### [Document section]
.....

It’s becoming increasingly clear that Donald Trump will not be the next president of the United States. After a disastrous weekend for the Trump campaign that included a surreal debate performance in which he called for jailing his opponent and denied US intelligence agency assertions that Russia was involved in a series of politically motivated hacks, Secretary Clinton now leads national polls by double digits.
The question now seems to be what comes next. What will become of the vocal, energized minority that has embraced the Trump worldview? What will Trump’s loss mean for America and the world?
On the first question, the answer is simple. With or without Trump the candidate, Trump’s core supporters will continue to play a big role in American politics, perhaps for many years to come. Neither the forces that caused Trump’s rise, nor the core Trump supporters being affected by them, are going anywhere. As the recently released 2016 Chicago Council Survey shows, core Trump supporters have markedly different views on policy—particularly foreign policy related to immigration and trade—than traditional Republican and Democratic voters. And while these opinions are not new and represent a minority view, they are being voiced with an outsized volume and intensity that is sure to receive attention from policymakers.
The second question is harder to answer, as it deals with a potential counterfactual. But if Trump does in fact lose in November, Americans will likely be spared many of the problems that have befallen other Western nations that have embraced nationalist, anti-immigrant stances.
Just consider Britain, post-Brexit referendum. Britain’s economy already appears to be shrinking. Its commercial relationships with other countries are in disarray. It is experiencing an increase in race hate crimes. These are all worrisome trends, to be sure. But an added issue for Britain is its reduced—and perhaps lost—role as a global power. Indeed, Brexit offers a cautionary tale for American voters who would sacrifice national power and prosperity for autonomy.

.....

### [What the task asks]
In the commentary on Trump's likely defeat, which survey shows that core Trump supporters hold markedly different policy views?

### [Recorded data]
.....

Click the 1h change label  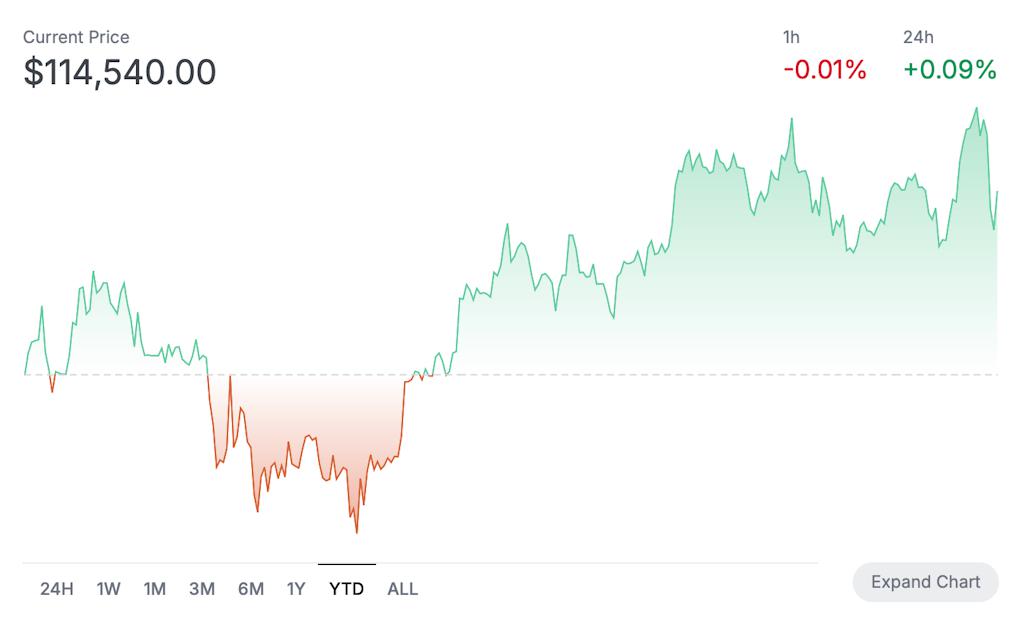coord(791,37)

.....

### [Exercise solution]
The 2016 Chicago Council Survey